They say life begins at 40. You are older and more mature and will feel each stage of loss differently. I hope your 5 brother's look out for you and supportive. This does help a lot. How you are feeling is NORMAL. I have felt this way and felt that I shouldn't. But it is part of grief and will soon go. Seeing other people happy and enjoying Easter, Christmas, Holidays and family times hurt me. I didn't resent them for it but I hated what I lost. My husband of 44yrs. lost his battle with cancer a year ago and I still feel such hurt pain, lonliness, and cry more now. I also see everyone going on with life unmoved by other tragedies. Their world is stable whilst ours is upside down. We can't make sense of it. It is normal to hurt for not having your father around to give you away at your wedding and to see your children. My daughter is in the same place. She won't have her dad at her wedding. He won't know when I die. He won't know what will happen to his children. Death hurts us in so many ways. Being from a close knit family will help your grief if you do it together as a family. We are 5 girls and one boy and it is this closeness that helps us through our grief. This is one of the blessings of life.

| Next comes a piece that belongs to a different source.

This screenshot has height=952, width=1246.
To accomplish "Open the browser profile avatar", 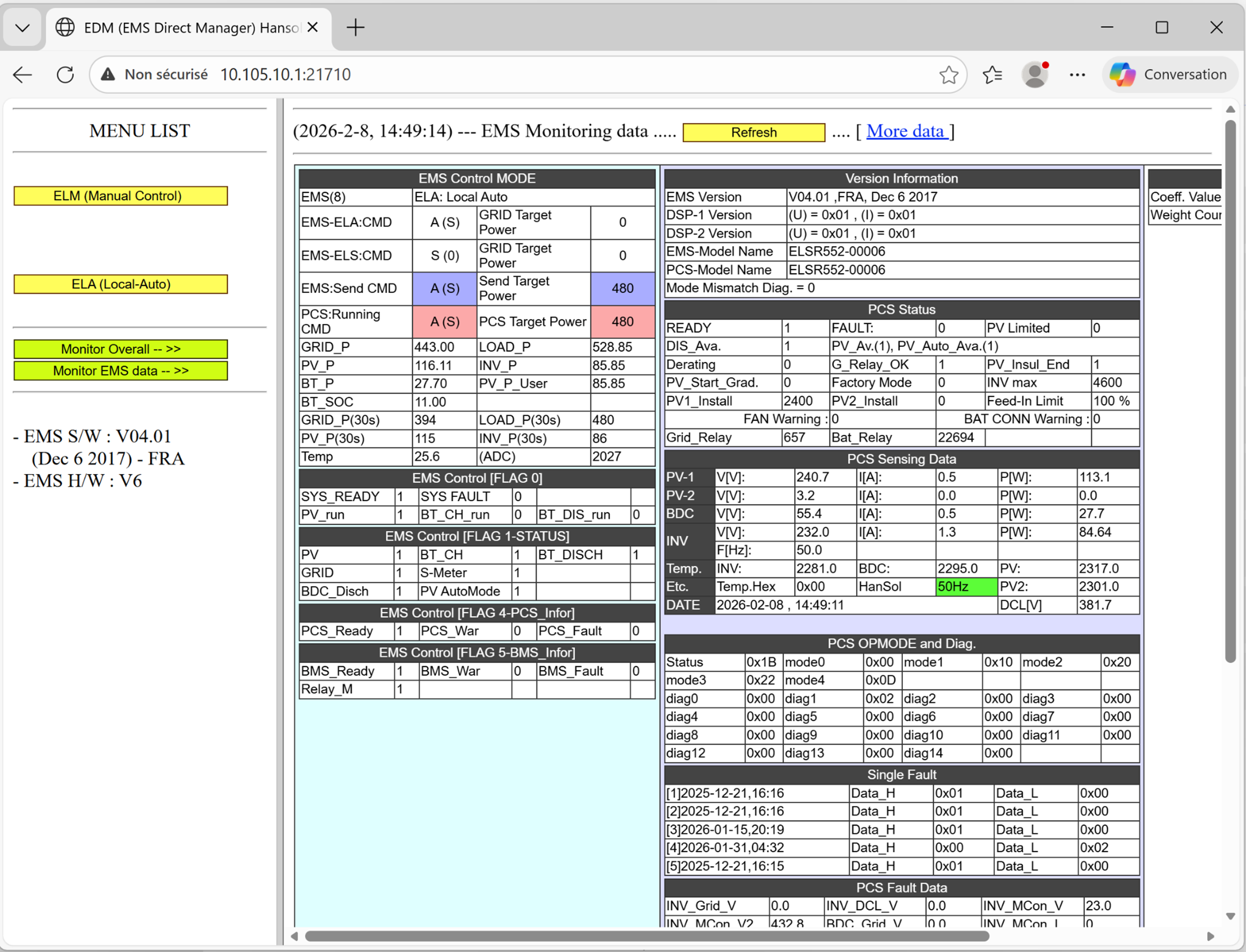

Having a lot of siblings and having family closeness.

May 10, 2013
I KNOW HOW YOU FEEL
by: Anonymous

hi i can see where your coming from . i am the oldest of 8 i was 30 and my dad died suddenly. he is missing out on everything. i too will never have him around to give me away . he will never see my kids or any of his grandkids. hes gone a year and half and i understand exactly what your going through. i guess we just have to keep going. i believe my dad is with me only i cant see him.